The three-year process of acquiring the land began in 2018 when the landowner–a timber and real estate holding company called Weyerhaeuser–was considering divesting its Montana land holdings and so approached the Trust for Public Land about potentially purchasing one or more of their parcels in the State. Using a newly developed GIS Tool called the Northern Rockies Decision Support Tool, TPL identified the Lolo National Forest site as a high priority. Says Catherine Schmidt, a TPL Field Representative based in Bozeman, Montana who was intimately involved with the project, “This Lolo Trail Landmark Corridor really jumped out… (because) the Nez Perce National Historic Trail and Lewis and Clark National Historic Trail just sliced right through this property.”

Download (PDF, 675KB)

TPL approached USDA Forest Service (USFS) staff at the Lolo National Forest about possibly working together to acquire the historically significant parcel and found that USFS already had their eyes on the land, as well. “There was a lot of management efficiency to be gained here so we were immediately interested in and identified this (parcel) as a priority for acquisition,” says Patrick Bridegam, a Realty Specialist for the USFS based in Missoula, Montana. Bridegam says it was also clear pretty quickly that the land would meet “all of the criteria of being competitive for LWCF (Land and Water Conservation Fund) funding.”

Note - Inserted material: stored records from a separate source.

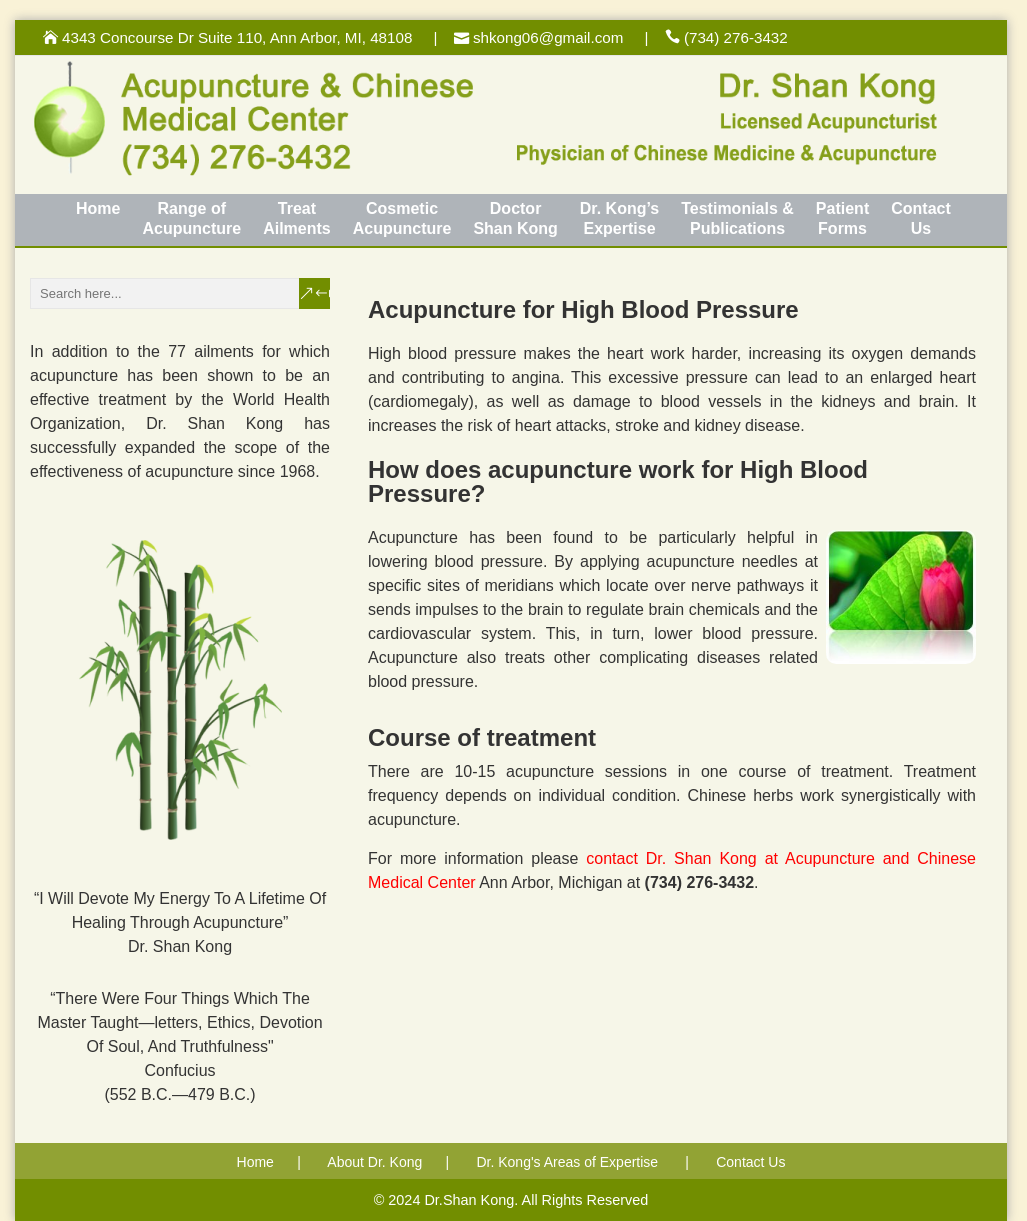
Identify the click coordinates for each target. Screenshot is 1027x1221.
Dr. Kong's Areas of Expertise (567, 1162)
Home (98, 208)
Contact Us (750, 1162)
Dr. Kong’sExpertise (619, 218)
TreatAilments (297, 218)
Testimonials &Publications (737, 218)
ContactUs (921, 218)
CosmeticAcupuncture (402, 218)
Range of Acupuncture (191, 218)
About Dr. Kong (374, 1162)
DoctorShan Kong (515, 218)
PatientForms (842, 218)
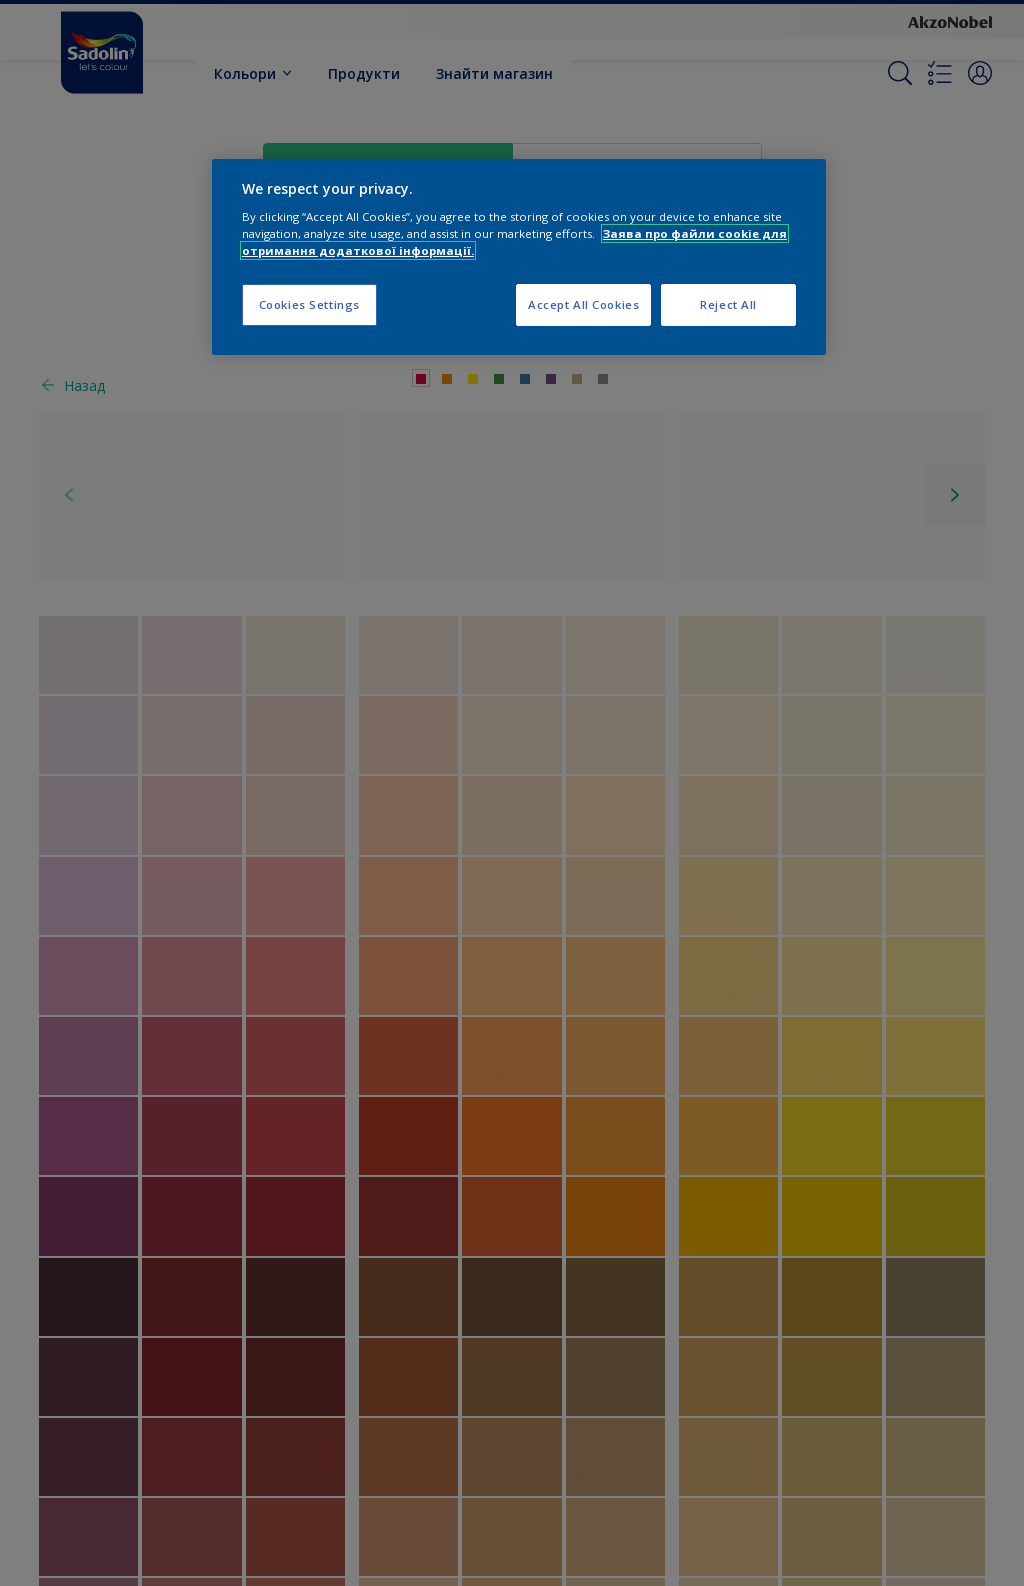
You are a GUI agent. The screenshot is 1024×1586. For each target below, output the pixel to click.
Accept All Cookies (583, 304)
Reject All (728, 304)
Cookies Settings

From there, TPL calculated a rough estimate of the value of the property and realized that it was likely too expensive to be fully funded by a single LWCF request. So, the USFS and TPL went back to the landowner to negotiate a contingency contract that allowed them to break the request up over two years. The Lolo National Forest then nominated the full parcel in two pieces across two separate LWCF funding years, submitting in both the fall of 2018 and 2019 for fiscal years 2020 and 2021. Fortunately, both nominations succeeded and the USFS was able to purchase the entire 14,800-acre property for a price of $10.8 million all at once in the summer of 2021. 

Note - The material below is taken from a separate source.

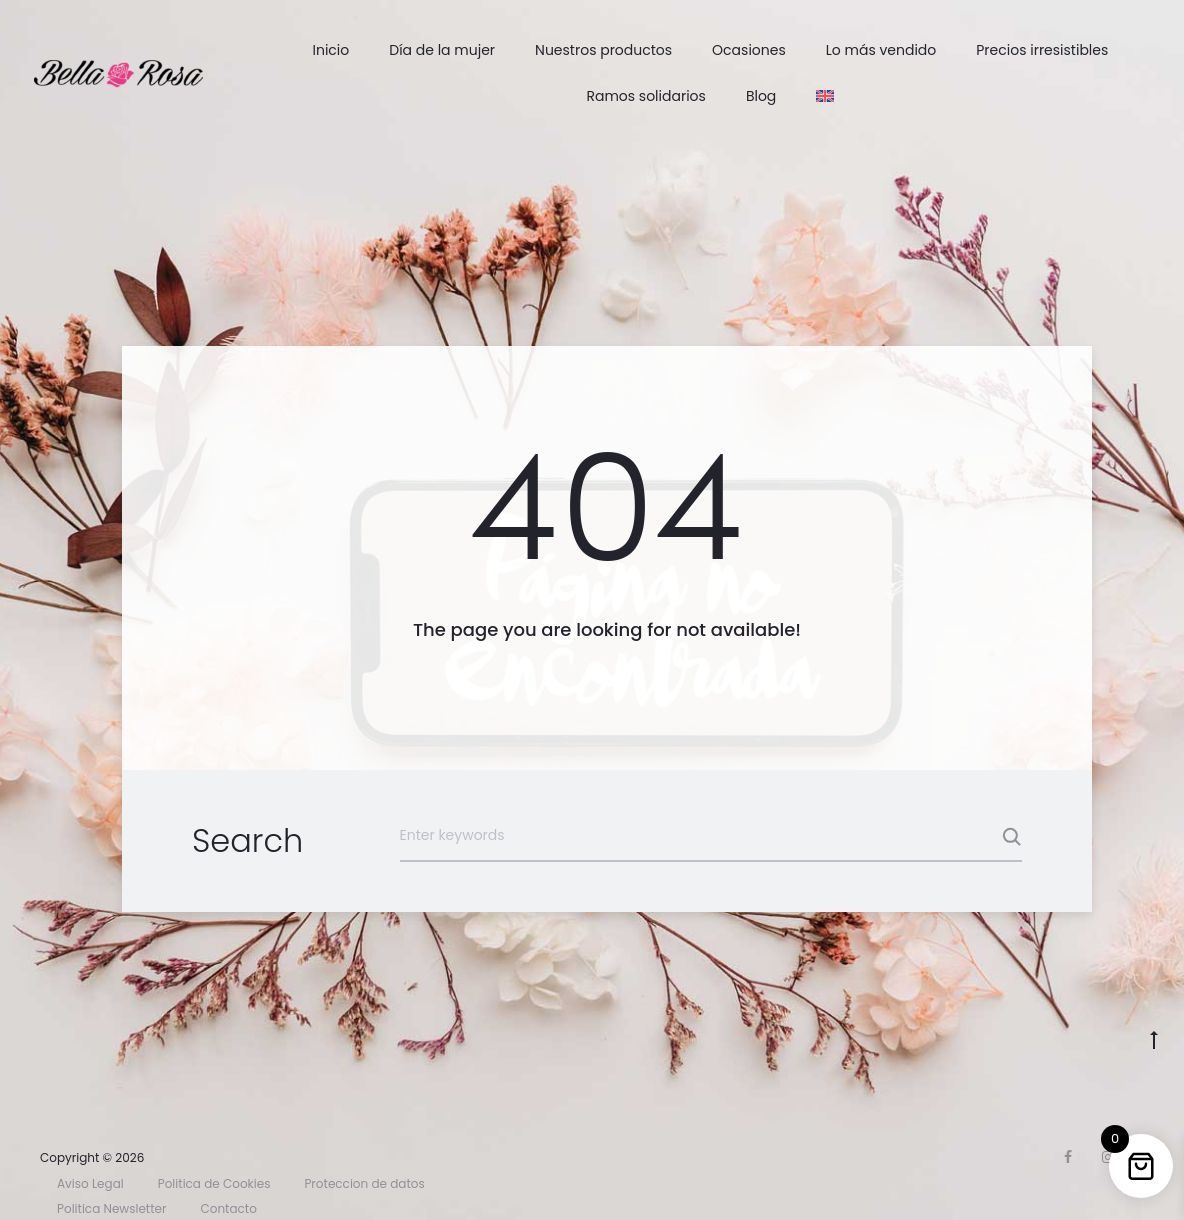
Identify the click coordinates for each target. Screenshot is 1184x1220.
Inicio (330, 50)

For those looking to get into land acquisition for their Trails, Bridegam has some advice. “These projects really work best when there is early coordination between the agency, the partners, and the land owner,” he says. In this case, Bridegam says that early coordination “allowed us to really highlight and understand the significance of the overlap between the Historic Trails and the lands that would be coming into Forest Service management. So, the (National Historic) Trail piece was key, but it was part of a larger conversation about whether or not this acquisition was a priority or a good fit.” Still, says Bridegam, “early communication between all the parties and bringing up the significance of these trail corridors early in the process…was really what made this successful.”